● Dataset records:

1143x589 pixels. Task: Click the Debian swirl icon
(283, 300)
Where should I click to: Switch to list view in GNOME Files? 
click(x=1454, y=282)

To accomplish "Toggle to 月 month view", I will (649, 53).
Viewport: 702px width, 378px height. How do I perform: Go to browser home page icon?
==
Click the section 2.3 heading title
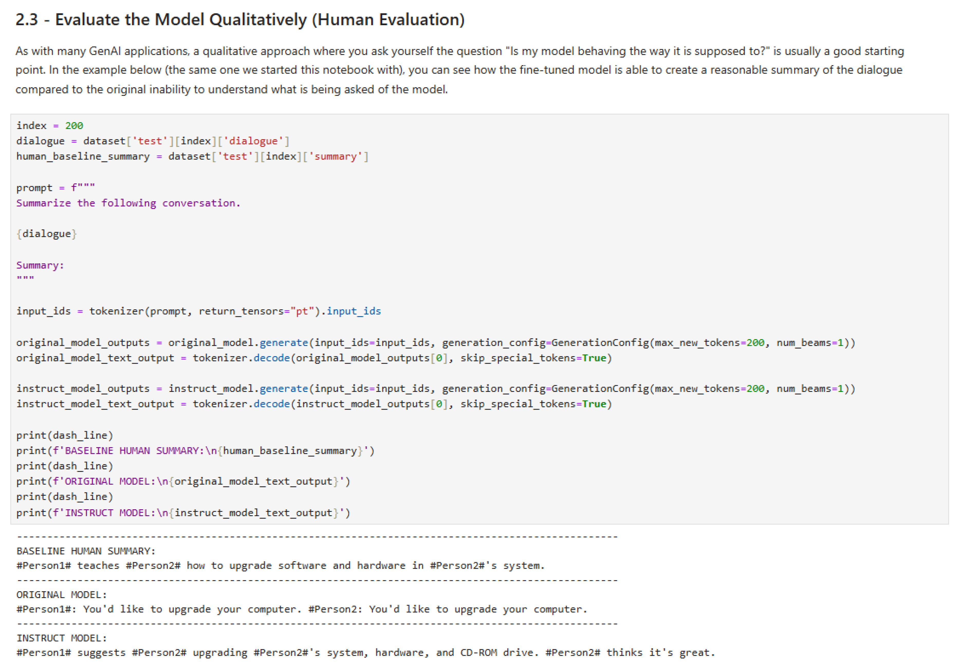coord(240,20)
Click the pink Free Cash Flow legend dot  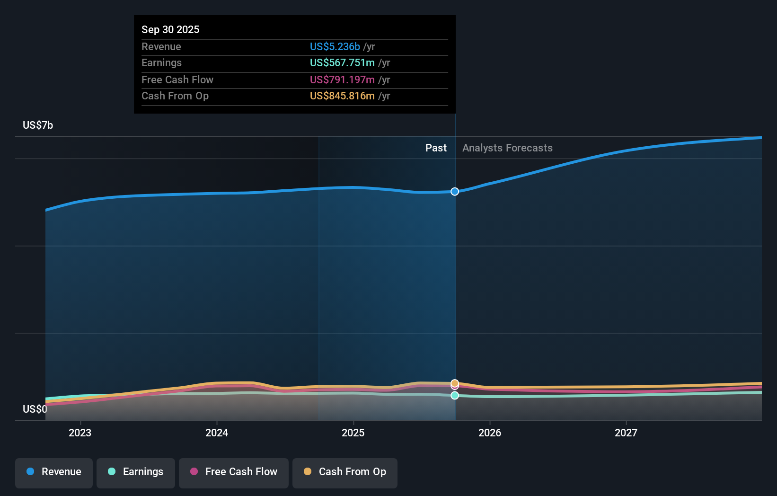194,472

● Instructions to follow:
Beginning with the line containing "Where should I" in the material above, copy every line exactly until you have copied the line containing "Viewport: 702px width, 378px".

● Response box:
Where should I click to: Switch to list view in GNOME Files? 
click(x=1454, y=282)

To accomplish "Toggle to 月 month view", I will (649, 53).
Viewport: 702px width, 378px height. How do I perform: Go to browser home page icon?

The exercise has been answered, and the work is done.